Collected data entries
-- -- --
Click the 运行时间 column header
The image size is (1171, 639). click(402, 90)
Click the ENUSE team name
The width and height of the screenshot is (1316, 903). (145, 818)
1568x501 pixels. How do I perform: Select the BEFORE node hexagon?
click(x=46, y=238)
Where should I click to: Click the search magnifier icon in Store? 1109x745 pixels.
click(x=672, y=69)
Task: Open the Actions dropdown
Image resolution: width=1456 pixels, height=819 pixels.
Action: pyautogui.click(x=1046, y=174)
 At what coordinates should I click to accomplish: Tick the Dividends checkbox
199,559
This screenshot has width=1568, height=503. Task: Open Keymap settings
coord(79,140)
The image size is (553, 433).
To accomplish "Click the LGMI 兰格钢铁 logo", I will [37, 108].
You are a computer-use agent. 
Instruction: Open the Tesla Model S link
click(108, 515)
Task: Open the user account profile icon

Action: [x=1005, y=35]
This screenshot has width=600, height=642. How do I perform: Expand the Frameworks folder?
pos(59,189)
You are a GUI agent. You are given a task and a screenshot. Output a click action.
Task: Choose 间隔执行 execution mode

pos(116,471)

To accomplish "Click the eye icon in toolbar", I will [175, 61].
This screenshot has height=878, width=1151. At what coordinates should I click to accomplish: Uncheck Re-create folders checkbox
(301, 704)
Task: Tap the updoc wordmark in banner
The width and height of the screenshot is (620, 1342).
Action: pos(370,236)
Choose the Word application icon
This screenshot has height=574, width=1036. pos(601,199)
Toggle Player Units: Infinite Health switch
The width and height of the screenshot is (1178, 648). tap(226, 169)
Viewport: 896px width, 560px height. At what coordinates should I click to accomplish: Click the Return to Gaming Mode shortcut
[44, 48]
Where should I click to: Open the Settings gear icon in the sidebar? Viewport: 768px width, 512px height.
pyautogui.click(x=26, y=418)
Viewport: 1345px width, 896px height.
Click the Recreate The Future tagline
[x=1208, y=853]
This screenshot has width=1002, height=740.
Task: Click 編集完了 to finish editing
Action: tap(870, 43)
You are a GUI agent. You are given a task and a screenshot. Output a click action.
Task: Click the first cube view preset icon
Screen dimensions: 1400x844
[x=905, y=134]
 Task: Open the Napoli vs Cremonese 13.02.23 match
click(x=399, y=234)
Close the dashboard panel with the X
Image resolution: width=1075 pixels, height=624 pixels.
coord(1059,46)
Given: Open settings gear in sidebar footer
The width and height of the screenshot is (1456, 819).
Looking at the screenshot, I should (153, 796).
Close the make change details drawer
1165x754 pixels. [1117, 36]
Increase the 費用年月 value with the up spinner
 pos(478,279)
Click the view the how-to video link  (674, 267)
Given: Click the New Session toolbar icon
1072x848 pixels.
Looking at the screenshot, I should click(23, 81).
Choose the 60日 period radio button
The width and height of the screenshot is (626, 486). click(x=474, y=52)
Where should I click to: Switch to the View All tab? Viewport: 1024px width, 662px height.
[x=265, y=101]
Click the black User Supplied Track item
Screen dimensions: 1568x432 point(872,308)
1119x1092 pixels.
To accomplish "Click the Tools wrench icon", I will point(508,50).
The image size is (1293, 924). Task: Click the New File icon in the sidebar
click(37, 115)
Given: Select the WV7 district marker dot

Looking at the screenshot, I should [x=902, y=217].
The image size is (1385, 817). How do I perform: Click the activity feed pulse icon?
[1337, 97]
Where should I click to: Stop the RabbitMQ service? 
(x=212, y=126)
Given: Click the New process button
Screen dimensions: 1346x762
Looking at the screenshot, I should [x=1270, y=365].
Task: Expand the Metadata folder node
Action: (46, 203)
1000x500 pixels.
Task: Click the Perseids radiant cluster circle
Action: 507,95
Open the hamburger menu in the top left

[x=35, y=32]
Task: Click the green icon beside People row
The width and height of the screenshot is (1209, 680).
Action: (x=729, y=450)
-- -- --
### WORK REQUEST:
Every line of the records above needs to be given again exactly.

### SOLUTION FOR THIS EXERCISE:
Click the 运行时间 column header
The image size is (1171, 639). click(402, 90)
Click the ENUSE team name
The width and height of the screenshot is (1316, 903). (145, 818)
1568x501 pixels. How do I perform: Select the BEFORE node hexagon?
click(x=46, y=238)
Where should I click to: Click the search magnifier icon in Store? 1109x745 pixels.
click(x=672, y=69)
Task: Open the Actions dropdown
Image resolution: width=1456 pixels, height=819 pixels.
Action: pyautogui.click(x=1046, y=174)
 At what coordinates should I click to accomplish: Tick the Dividends checkbox
199,559
This screenshot has width=1568, height=503. Task: Open Keymap settings
coord(79,140)
The image size is (553, 433).
To accomplish "Click the LGMI 兰格钢铁 logo", I will [37, 108].
You are a computer-use agent. 
Instruction: Open the Tesla Model S link
click(108, 515)
Task: Open the user account profile icon

Action: [x=1005, y=35]
This screenshot has width=600, height=642. How do I perform: Expand the Frameworks folder?
pos(59,189)
You are a GUI agent. You are given a task and a screenshot. Output a click action.
Task: Choose 间隔执行 execution mode

pos(116,471)

To accomplish "Click the eye icon in toolbar", I will [175, 61].
This screenshot has height=878, width=1151. At what coordinates should I click to accomplish: Uncheck Re-create folders checkbox
(301, 704)
Task: Tap the updoc wordmark in banner
The width and height of the screenshot is (620, 1342).
Action: pos(370,236)
Choose the Word application icon
This screenshot has height=574, width=1036. pos(601,199)
Toggle Player Units: Infinite Health switch
The width and height of the screenshot is (1178, 648). tap(226, 169)
Viewport: 896px width, 560px height. At what coordinates should I click to accomplish: Click the Return to Gaming Mode shortcut
[44, 48]
Where should I click to: Open the Settings gear icon in the sidebar? Viewport: 768px width, 512px height.
pyautogui.click(x=26, y=418)
Viewport: 1345px width, 896px height.
Click the Recreate The Future tagline
[x=1208, y=853]
This screenshot has width=1002, height=740.
Task: Click 編集完了 to finish editing
Action: tap(870, 43)
You are a GUI agent. You are given a task and a screenshot. Output a click action.
Task: Click the first cube view preset icon
Screen dimensions: 1400x844
[x=905, y=134]
 Task: Open the Napoli vs Cremonese 13.02.23 match
click(x=399, y=234)
Close the dashboard panel with the X
Image resolution: width=1075 pixels, height=624 pixels.
coord(1059,46)
Given: Open settings gear in sidebar footer
The width and height of the screenshot is (1456, 819).
Looking at the screenshot, I should (153, 796).
Close the make change details drawer
1165x754 pixels. [1117, 36]
Increase the 費用年月 value with the up spinner
 pos(478,279)
Click the view the how-to video link  (674, 267)
Given: Click the New Session toolbar icon
1072x848 pixels.
Looking at the screenshot, I should click(23, 81).
Choose the 60日 period radio button
The width and height of the screenshot is (626, 486). click(x=474, y=52)
Where should I click to: Switch to the View All tab? Viewport: 1024px width, 662px height.
[x=265, y=101]
Click the black User Supplied Track item
Screen dimensions: 1568x432 point(872,308)
1119x1092 pixels.
To accomplish "Click the Tools wrench icon", I will point(508,50).
The image size is (1293, 924). Task: Click the New File icon in the sidebar
click(37, 115)
Given: Select the WV7 district marker dot

Looking at the screenshot, I should [x=902, y=217].
The image size is (1385, 817). How do I perform: Click the activity feed pulse icon?
[1337, 97]
Where should I click to: Stop the RabbitMQ service? 
(x=212, y=126)
Given: Click the New process button
Screen dimensions: 1346x762
Looking at the screenshot, I should [x=1270, y=365].
Task: Expand the Metadata folder node
Action: (46, 203)
1000x500 pixels.
Task: Click the Perseids radiant cluster circle
Action: 507,95
Open the hamburger menu in the top left

[x=35, y=32]
Task: Click the green icon beside People row
The width and height of the screenshot is (1209, 680).
Action: (x=729, y=450)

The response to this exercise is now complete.